Cómo se calcula
La fórmula más usada en iGaming es:
LTV = ARPU mensual promedio × tiempo de vida promedio del jugador (en meses)
El ARPU aquí debe ser neto — calculado sobre el NGR que genera el jugador, no sobre lo apostado. Un ejemplo con números redondos: si un jugador genera en promedio R$ 150 de NGR por mes y permanece activo durante 8 meses antes de dejar de jugar, el LTV de ese jugador es R$ 150 × 8 = R$ 1.200. Multiplicado por la base de jugadores adquiridos en un período, ese número marca el techo de cuánto puede invertir la operación en adquisición sin erosionar el margen.
Una versión más rigurosa descuenta el costo de mantener la cuenta (verificación KYC, soporte, procesamiento de pagos) y aplica una tasa de descuento, pero para decisiones de marketing la fórmula simple suele ser suficiente — el punto que no se puede saltar es usar siempre ingreso neto, nunca lo apostado bruto.
Por qué pocos jugadores concentran el LTV
El LTV solo tiene sentido leído junto al CAC (Costo de Adquisición de Cliente). Una razón LTV:CAC por debajo de 1 significa que la operación pierde dinero con cada jugador adquirido; por encima de 3 suele indicar margen para invertir más agresivamente en adquisición.
En iGaming, sin embargo, el LTV promedio esconde una distribución muy desigual: una minoría de jugadores de alto valor concentra la mayor parte del ingreso, mientras la mayoría genera poco o nada después del primer depósito. Esto significa que el LTV promedio de la base puede ser engañoso — dos operadores con el mismo LTV promedio pueden tener perfiles de riesgo muy distintos, uno dependiente de pocos VIP y otro con ingreso más distribuido. Segmentar el LTV por rango de depósito (casual, recurrente, VIP) permite decisiones de adquisición y retención más precisas que mirar solo el promedio de la base.
¿El rollover y el bono distorsionan el LTV aparente?

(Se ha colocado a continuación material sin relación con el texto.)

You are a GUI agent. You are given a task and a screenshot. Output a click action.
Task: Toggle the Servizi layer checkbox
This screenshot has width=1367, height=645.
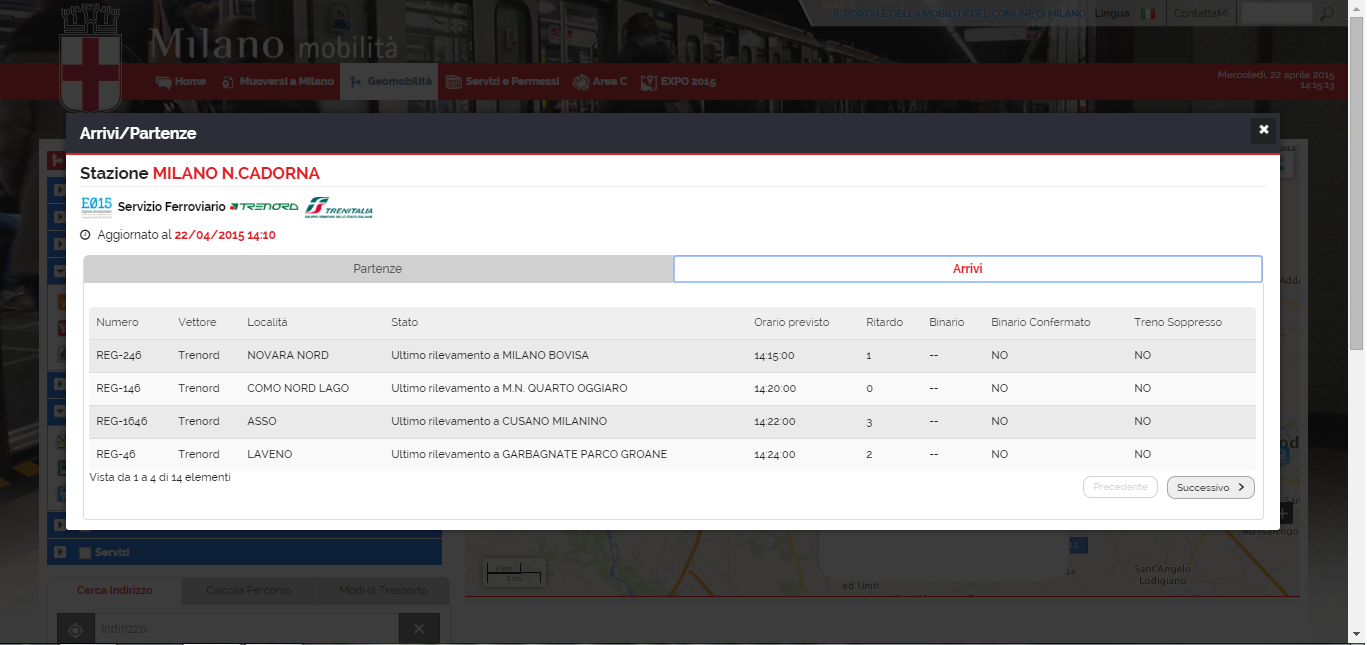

Sí, y es uno de los errores más comunes al calcular el LTV. Un jugador que deposita repetidamente para captar bonos de bienvenida o de recarga, cumple el rollover apostando el mínimo requerido y luego retira el saldo, aparece en el reporte bruto como un jugador activo y comprometido — pero el NGR real que genera puede ser cercano a cero, o incluso negativo, porque el costo del bono supera el margen retenido.
Por eso el LTV debe calcularse sobre ingreso post-bono y post-rollover, nunca sobre depósitos o apuestas brutas. Omitir ese ajuste infla artificialmente el LTV proyectado y lleva a pagar de más por una adquisición en relación con lo que el jugador realmente vale.
LTV vs. GGR por jugador
| Perfil de jugador | Depósito promedio/mes | Tiempo de vida promedio | GGR total generado | LTV (ajustado por NGR) |
|---|---|---|---|---|
| Casual | R$ 80 | 2 meses | R$ 40 | R$ 15 |
| Recurrente | R$ 300 | 6 meses | R$ 480 | R$ 320 |
| VIP | R$ 5.000 | 14 meses | R$ 28.000 | R$ 19.600 |
La diferencia entre el GGR total y el LTV refleja justamente los costos de bono, comisiones de afiliados y tarifas de pago que separan el ingreso bruto de lo que la operación realmente captura.